By Patrick Wood.
It’s time for dads to step up, family experts are stressing, as modern-day girls face unprecedented anxiety about the world around them.
While research suggests a growing number of Australian men are becoming stay-at-home parents, experts say they need to foster a different kind of relationship with their child than may have been the case in past generations.
From understanding social media pressures to influencing their kids’ future relationships, the role of the dad may have never been more important.
The girls aren’t alright
Parent educator and author Steve Biddulph was a psychologist for 25 years and said while we used to worry about how boys would turn out, now the focus must shift to young girls.

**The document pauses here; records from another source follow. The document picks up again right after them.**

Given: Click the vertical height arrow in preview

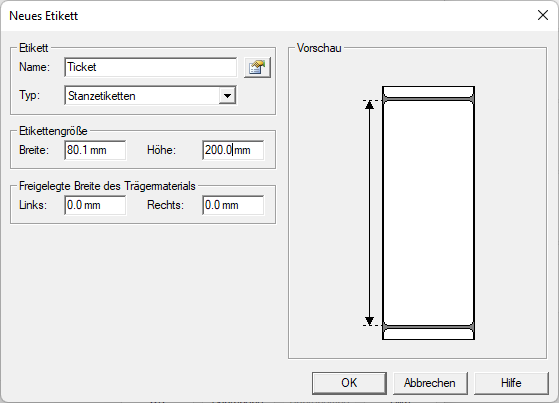Looking at the screenshot, I should click(370, 213).
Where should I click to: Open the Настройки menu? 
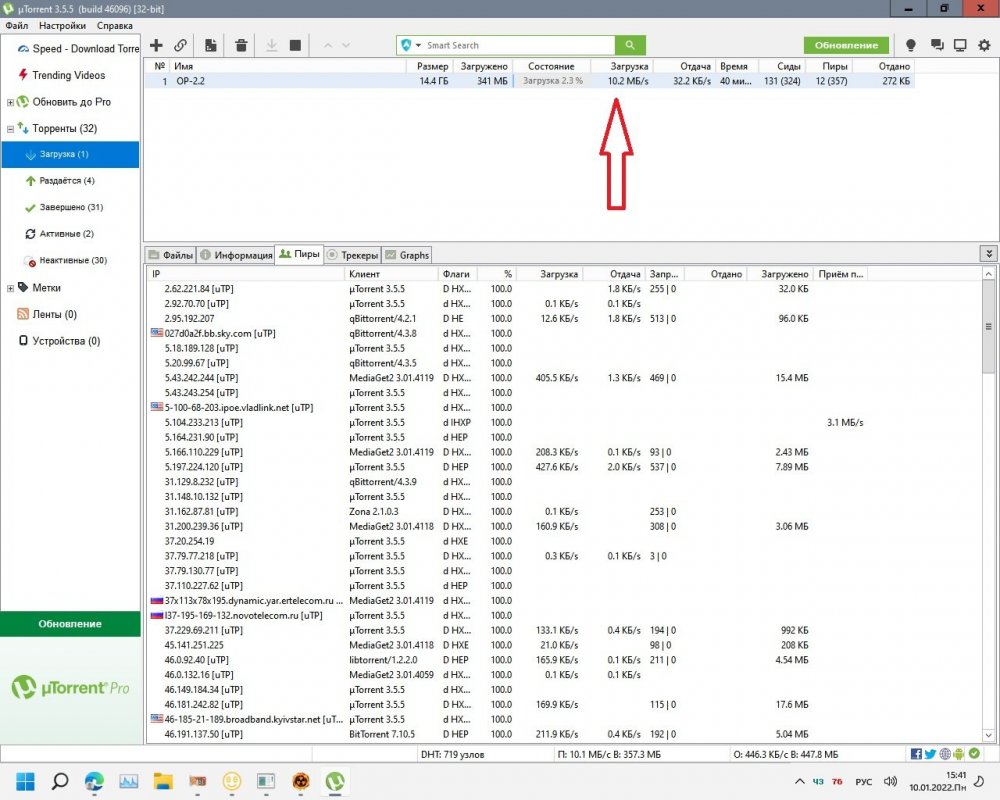pos(60,25)
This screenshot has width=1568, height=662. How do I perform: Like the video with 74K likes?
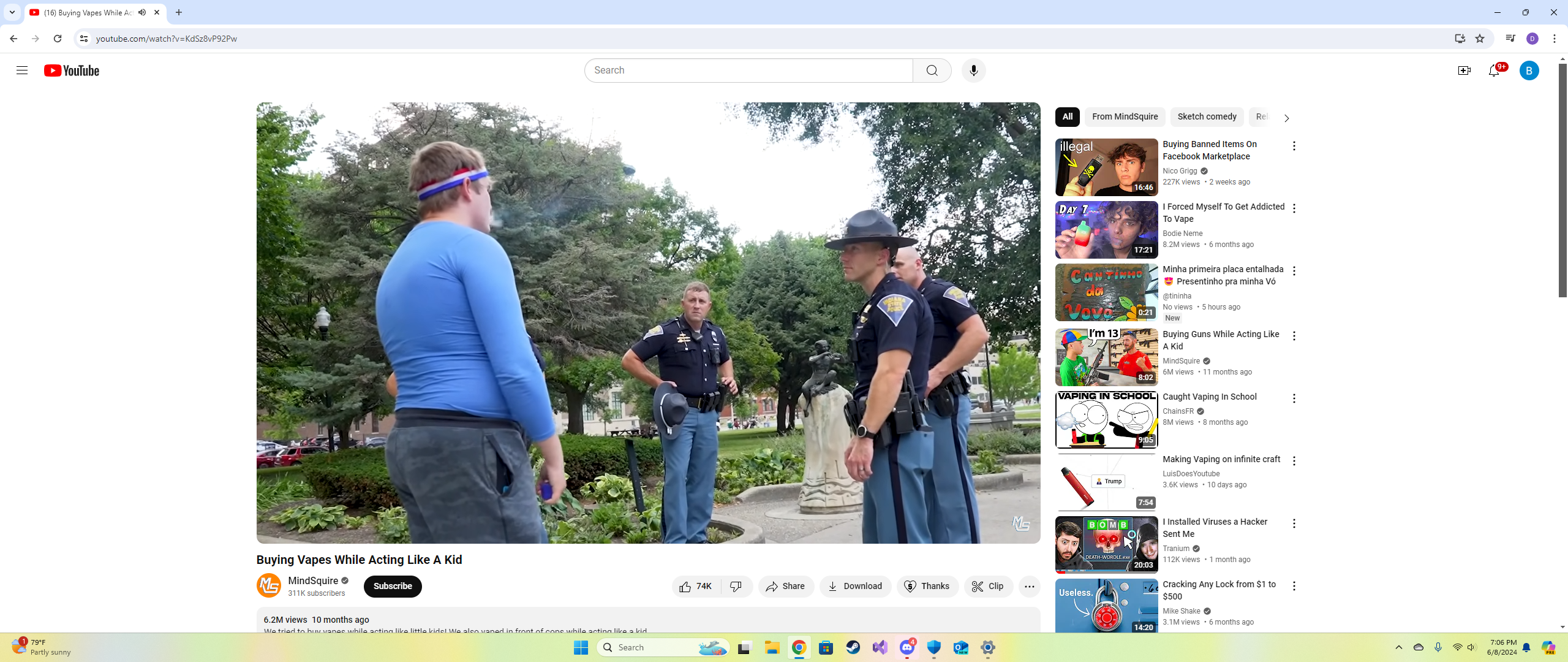[696, 587]
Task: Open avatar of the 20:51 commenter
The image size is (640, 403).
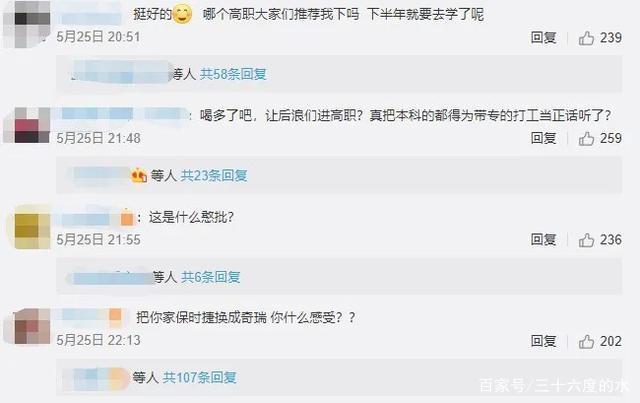Action: tap(27, 24)

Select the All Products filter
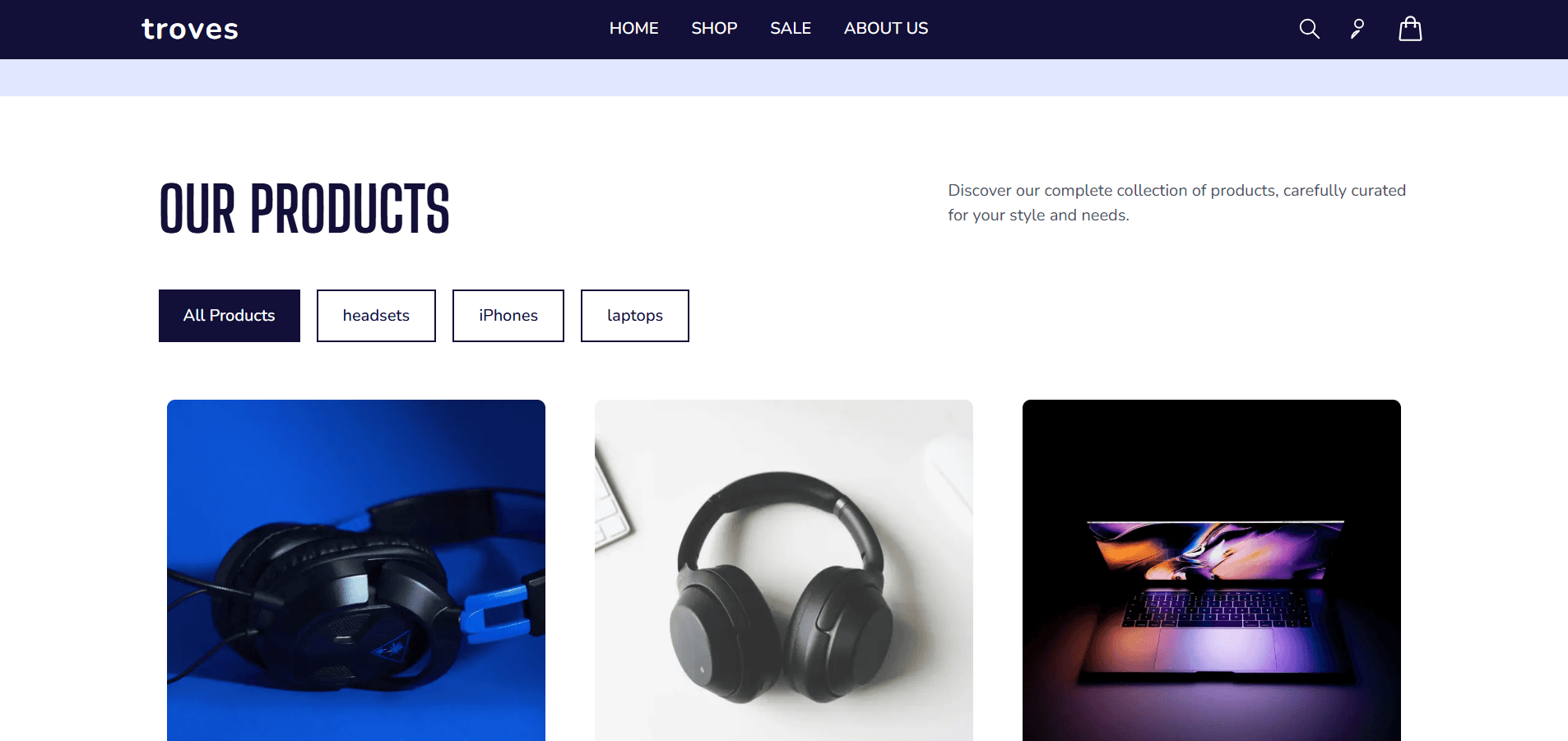tap(230, 316)
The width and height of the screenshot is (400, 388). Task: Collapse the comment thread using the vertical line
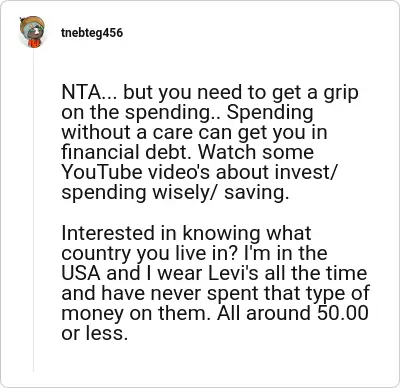pos(33,210)
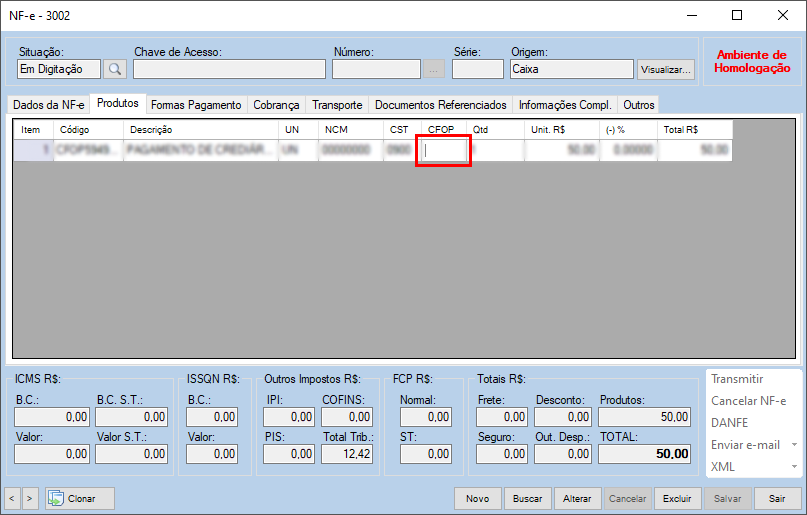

“Girls were flying along, but in the last decade the mental health of girls has plummeted because they have different risk factors to boys,” he told ABC News Breakfast.
“Girls are more sensitive to the social world around them on the whole and more aware of the pressures that come at them and so it is their anxiety that has become our greatest concern.”
Mr Biddulph’s research has been compiled in his new book, 10 Things Girls Need Most, and he has found these increased anxiety levels can be tracked in girls as young as eight.
He said this anxiety then drove other issues like eating disorders, self-harm, risky drinking and risky sexual behaviour.
Social media is a minefield
For Mr Biddulph, understanding social media stress is a good starting point.
“One of the things I think we have done wrongly is we have allowed childhood to be invaded,” he said.
“So television and the internet have come sort of blasting in on girls and so they are surrounded with this idea you have to look pretty and you have to look hot, you have to be popular.
“And for them, that’s not a happy thing. It is just something they feel they’ve got to do to survive.”
US physician Delaney Ruston is tackling this issue head-on and is in Australia to discuss a new documentary, Screenagers, which hopes to generate a different kind of conversation around social media and kids.
She found the discussion between parents and children about social media was often framed in a negative or combative way — including in her own home.
“I didn’t realise how negative I was talking about impact of screen time … I felt really this wasn’t good, these struggles weren’t good,” Dr Ruston said.
“As a physician I was learning about how excessive screen time can affect their ability to be focused when they need to be, their attention spans were actually decreasing, there were problems with social skills, and also [there was] risk of real clinical addiction.”
Make your daughter feel valued
Dads can also do more than just “wield a spear” and protect kids from social media, and may even have a unique opportunity to influence what type of man their daughter will end up dating, according to Mr Biddulph.